C.J.R. and his father, Christopher Rees, sued in Burlington County Superior Court, alleging G.A. acted recklessly and should thus be held liable under the same tort liability principles that govern adult sporting events. The trial judge granted the Defendant's Motion for Summary Judgment because the youth attacker was too young to understand the rules of the game and the consequences of his behavior.
On appeal, the Appellate Division recognized that this was a case of first impression. However, it noted that the state Supreme Court recognized a recklessness standard for adult athletes in Crawn v. Campo, 136 N.J. 494 (1994), where a base runner crashed into the catcher at home plate during an adult pickup softball game, and Schick v. Ferolito, 767 A.2d 962 (N.J. 2001), where a golfer was hit in the head by a tee shot.

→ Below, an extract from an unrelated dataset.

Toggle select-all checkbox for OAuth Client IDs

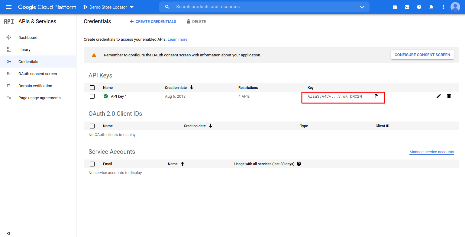(x=92, y=126)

The appeals panel also indicated that children younger than 7 are protected from tort liability by a rebuttable presumption that they are incapable of negligence. Above that age, a fact-sensitive and context-specific approach applies.
According to the New Jersey Law Journal, the Court took judicial notice that children often need years to learn the rules of a sport and will inevitably commit fouls because of "inexperience, youthful exuberance, lack of self-discipline, clumsiness, immaturity, frustration," or some combination of those things. That propensity is compounded in sports, such as lacrosse, that have complicated rules and a high degree of physical contact, making it unfair to hold them to the same standards as adult athletes. Further, it would unduly discourage youth participation if the prospect of a lawsuit cropped up "every time that a referee calls a foul on a child who is learning how to play the game."
Ultimately, Judge Jack Sabatino concluded that minors have no tort liability for injuring others within a youth sporting event.
Given that children are not liable for injuring others and property owners are not liable for a lack of protective fencing, it might be time to permanently wear a helmet when visiting New Jersey.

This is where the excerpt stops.